**ACTION ITEM:** Going through the entries, how many lines include the string "logo"? Answer only with the number.

**SOURCE INFORMATION:**
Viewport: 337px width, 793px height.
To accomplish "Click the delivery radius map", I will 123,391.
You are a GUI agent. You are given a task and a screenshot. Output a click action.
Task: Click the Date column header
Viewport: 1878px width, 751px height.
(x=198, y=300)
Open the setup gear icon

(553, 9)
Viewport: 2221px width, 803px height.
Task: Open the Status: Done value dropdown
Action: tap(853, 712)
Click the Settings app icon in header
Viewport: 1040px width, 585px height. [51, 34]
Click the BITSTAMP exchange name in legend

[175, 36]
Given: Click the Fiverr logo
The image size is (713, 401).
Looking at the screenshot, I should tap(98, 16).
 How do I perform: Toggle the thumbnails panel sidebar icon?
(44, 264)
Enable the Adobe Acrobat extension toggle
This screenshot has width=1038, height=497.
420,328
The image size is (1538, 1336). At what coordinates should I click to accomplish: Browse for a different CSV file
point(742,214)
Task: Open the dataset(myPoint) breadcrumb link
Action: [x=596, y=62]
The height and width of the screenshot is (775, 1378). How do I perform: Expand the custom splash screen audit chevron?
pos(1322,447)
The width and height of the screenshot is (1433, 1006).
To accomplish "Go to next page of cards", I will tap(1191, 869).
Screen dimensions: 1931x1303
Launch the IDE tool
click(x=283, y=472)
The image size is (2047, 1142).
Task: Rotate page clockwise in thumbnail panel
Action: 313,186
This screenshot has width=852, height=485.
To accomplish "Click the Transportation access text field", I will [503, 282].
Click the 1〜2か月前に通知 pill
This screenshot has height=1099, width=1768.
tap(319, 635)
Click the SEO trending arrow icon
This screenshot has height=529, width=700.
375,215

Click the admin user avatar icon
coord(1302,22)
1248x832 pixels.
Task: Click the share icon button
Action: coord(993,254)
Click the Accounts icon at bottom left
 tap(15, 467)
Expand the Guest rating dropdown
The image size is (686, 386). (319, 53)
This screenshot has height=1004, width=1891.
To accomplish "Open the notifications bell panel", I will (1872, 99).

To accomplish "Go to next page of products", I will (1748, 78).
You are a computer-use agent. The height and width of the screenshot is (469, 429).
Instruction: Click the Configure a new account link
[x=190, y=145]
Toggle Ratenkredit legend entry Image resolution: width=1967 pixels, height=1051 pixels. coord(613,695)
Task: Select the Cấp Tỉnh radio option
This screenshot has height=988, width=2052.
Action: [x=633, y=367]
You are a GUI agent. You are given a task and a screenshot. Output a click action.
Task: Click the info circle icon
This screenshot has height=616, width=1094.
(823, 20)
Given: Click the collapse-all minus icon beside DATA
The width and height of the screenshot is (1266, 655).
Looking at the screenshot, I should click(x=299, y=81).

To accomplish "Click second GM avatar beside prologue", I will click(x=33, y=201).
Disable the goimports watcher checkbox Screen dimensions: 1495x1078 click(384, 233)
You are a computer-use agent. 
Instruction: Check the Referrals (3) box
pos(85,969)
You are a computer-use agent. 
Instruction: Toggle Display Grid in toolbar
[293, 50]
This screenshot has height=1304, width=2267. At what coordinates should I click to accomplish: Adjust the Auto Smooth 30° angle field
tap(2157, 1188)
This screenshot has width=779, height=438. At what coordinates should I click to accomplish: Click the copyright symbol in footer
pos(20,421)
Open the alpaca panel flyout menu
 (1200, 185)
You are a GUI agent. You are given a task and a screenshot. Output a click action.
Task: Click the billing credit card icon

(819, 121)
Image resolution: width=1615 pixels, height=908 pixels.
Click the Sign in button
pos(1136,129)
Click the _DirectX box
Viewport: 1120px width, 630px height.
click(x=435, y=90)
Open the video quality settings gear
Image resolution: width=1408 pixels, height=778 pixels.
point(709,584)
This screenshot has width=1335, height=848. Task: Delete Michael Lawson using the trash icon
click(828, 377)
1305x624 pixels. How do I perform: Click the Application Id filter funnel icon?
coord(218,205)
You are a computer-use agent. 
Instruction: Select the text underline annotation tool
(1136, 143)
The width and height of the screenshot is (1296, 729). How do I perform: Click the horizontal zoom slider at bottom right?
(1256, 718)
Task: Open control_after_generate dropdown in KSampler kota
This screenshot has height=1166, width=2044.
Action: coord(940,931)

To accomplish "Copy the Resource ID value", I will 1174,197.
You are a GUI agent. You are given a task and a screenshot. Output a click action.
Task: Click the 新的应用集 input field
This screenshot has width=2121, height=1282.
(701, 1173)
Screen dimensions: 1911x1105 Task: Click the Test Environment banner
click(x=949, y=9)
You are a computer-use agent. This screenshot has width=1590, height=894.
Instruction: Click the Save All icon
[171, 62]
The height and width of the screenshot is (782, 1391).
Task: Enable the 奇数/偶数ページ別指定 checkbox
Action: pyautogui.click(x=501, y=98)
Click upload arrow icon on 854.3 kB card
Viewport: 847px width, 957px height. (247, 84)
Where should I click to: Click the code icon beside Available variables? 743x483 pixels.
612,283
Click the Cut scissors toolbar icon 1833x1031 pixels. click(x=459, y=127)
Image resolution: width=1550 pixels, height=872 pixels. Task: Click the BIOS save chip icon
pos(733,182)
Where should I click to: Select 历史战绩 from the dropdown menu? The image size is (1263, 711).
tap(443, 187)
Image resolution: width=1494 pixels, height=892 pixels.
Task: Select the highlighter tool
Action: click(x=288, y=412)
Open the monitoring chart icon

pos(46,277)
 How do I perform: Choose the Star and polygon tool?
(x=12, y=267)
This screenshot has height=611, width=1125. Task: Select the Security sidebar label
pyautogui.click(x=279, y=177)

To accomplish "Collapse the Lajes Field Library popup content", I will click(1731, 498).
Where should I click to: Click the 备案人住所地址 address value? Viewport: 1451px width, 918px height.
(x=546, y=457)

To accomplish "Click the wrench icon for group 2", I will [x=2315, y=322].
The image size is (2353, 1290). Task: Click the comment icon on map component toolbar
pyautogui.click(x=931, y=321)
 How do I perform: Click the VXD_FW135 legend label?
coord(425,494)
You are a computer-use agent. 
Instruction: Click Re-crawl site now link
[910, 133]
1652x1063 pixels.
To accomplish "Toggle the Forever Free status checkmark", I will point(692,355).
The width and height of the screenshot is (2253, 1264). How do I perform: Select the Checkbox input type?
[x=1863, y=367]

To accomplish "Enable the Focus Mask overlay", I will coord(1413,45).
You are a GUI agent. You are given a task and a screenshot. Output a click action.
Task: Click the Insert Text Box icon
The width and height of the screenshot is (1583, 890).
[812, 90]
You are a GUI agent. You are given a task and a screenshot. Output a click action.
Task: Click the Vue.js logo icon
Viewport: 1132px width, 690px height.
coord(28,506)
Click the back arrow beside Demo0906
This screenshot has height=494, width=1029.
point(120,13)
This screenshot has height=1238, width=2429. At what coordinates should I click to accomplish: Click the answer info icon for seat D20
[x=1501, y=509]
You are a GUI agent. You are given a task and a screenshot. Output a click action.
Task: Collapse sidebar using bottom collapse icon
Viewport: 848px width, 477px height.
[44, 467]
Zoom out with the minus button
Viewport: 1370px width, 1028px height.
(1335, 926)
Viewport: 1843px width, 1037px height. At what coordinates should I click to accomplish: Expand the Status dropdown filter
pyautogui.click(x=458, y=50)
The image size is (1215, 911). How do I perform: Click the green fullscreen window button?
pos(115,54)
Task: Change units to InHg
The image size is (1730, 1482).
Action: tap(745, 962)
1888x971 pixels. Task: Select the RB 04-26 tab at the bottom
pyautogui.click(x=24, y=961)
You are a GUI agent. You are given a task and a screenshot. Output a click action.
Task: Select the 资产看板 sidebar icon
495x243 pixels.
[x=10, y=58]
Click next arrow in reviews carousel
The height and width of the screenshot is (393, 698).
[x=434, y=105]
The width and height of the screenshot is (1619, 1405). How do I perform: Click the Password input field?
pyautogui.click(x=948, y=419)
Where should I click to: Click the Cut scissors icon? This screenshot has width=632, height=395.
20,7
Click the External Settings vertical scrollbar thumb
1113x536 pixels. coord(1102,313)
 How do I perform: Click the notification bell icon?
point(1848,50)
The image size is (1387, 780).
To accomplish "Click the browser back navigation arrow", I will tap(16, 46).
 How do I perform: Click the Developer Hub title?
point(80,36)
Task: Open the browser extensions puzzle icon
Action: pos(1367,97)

**EXPECTED OUTPUT:** 2